Now that’s funny. I added that maybe we could get them to figure in tailwind too, so we’d have downhills and tailwind averages only…
But that’s not quite where I was going with my larger point, so listen up cycling apps. I know Endomondo the best, so I’ll start with them. Currently they have three different types of cycling workouts: Cycling Sport, Mountain Biking and Cycling Transport. Each has its own equation for calorie burn, and while the first two are quite obvious, the third is for commuting. The three are great, but they don’t quite get to what I would like to see. Within cycling sport, I’ve got four different workout types. I’ve got my standard all out effort, where I’m averaging between 19.5 and 20.5 mph depending on how the stops at lights and stop signs work out. In addition, because I ride six or seven days a week, I’ve got the recovery ride which should be between 17 and 7.5 mph (but sometimes – like yesterday – creeps up to a little more than 18 mph) and the enjoyment ride which goes from 18 to 18.5 mph. Most important is the fourth, the group ride. I can attain and hold a 23 mph average with the group and that throws off all of my personal bests, because of the ability to draft.
So far, the following personal best times are off because of group rides: One hour (21.55 miles), 20k (33:18), and 50k (1:31:57).
The group ride and recovery rides are throwing off my historical analysis in terms of my peak performance.
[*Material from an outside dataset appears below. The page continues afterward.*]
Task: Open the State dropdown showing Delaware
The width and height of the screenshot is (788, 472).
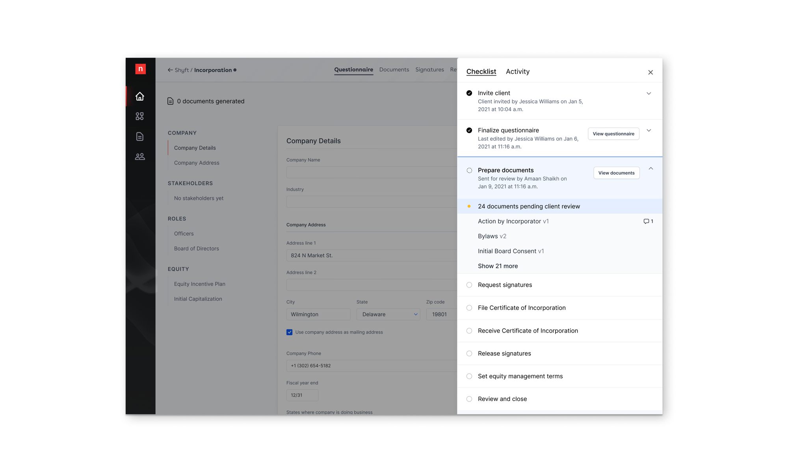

If I had additional cycling workouts, say recovery ride, group ride and max effort, I could weed out the faster times and speeds from the group ride, and the slower times and speeds from the recovery rides to get a better grip on where I’m at in a given period of time.
The question, of course, is whether or not this is too much data to crunch and whether the app becomes too clunky and hard to manage. There are other possibilities of course. I can use the cycling transportation setting for my recovery rides, the mountain biking setting for my group rides and the cycling sport setting for my hard effort days, but that’s got a lot of flaws built-in as well. Because of the nature of commuting, the calorie count for the transport setting are way low (half that of cycling sport). Also, the mountain biking calorie count for mountain biking (which I’d rather save for the fat tire bike anyway) are higher than cycling sport, so I wouldn’t get an accurate read on calories burned which helps me eat/refuel properly.
It’s a conundrum for sure.
After watching the Strava video review, here, it appears as though they might have a way around this problem (5:50 into the clip), but at $60 for a year’s subscription, there ain’t no way. To put that in perspective, my Endomondo Pro app (that does almost everything that Strava Premium charges for, except the “Power Zone Analysis” and cross analysis between weight zones), cost me $4 – once.
I downloaded map my tracks and actually considered using that from my cycling anniversary, but I really didn’t like the user interface screen, and they only offer mountain biking and cycling (they don’t offer the commute feature).
To be sure, this is a little bit nit-picky, looking for sub-classifications for cycling, but it would really be nice to separate all of that so I can get a clearer picture of where I am.